Source material:
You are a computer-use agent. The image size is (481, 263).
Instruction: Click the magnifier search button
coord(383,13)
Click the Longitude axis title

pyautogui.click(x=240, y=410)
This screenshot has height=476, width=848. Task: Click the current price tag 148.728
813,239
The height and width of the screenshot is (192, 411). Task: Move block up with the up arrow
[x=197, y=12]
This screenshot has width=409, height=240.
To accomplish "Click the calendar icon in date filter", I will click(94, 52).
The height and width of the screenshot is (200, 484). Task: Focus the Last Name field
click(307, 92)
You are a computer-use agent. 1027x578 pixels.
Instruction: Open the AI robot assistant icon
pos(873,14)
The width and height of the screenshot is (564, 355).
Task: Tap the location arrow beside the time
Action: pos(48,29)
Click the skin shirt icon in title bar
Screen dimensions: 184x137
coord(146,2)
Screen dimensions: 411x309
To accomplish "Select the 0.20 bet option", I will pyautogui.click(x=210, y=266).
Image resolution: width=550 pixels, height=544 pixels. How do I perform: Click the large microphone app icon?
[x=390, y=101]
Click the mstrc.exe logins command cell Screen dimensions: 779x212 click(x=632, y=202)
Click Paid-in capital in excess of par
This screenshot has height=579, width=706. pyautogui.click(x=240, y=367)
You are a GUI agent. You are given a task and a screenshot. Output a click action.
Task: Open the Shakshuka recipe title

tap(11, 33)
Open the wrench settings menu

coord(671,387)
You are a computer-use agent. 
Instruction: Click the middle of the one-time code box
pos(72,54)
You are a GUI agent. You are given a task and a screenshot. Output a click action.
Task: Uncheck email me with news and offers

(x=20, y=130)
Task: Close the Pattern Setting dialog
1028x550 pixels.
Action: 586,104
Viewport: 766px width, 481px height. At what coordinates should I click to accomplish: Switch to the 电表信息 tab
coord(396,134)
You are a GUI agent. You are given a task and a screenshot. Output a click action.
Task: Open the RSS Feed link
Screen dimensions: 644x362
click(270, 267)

Assigned task: What is the number of lines in the records that contain "computer"? Answer with it alone.

Output of the task: 3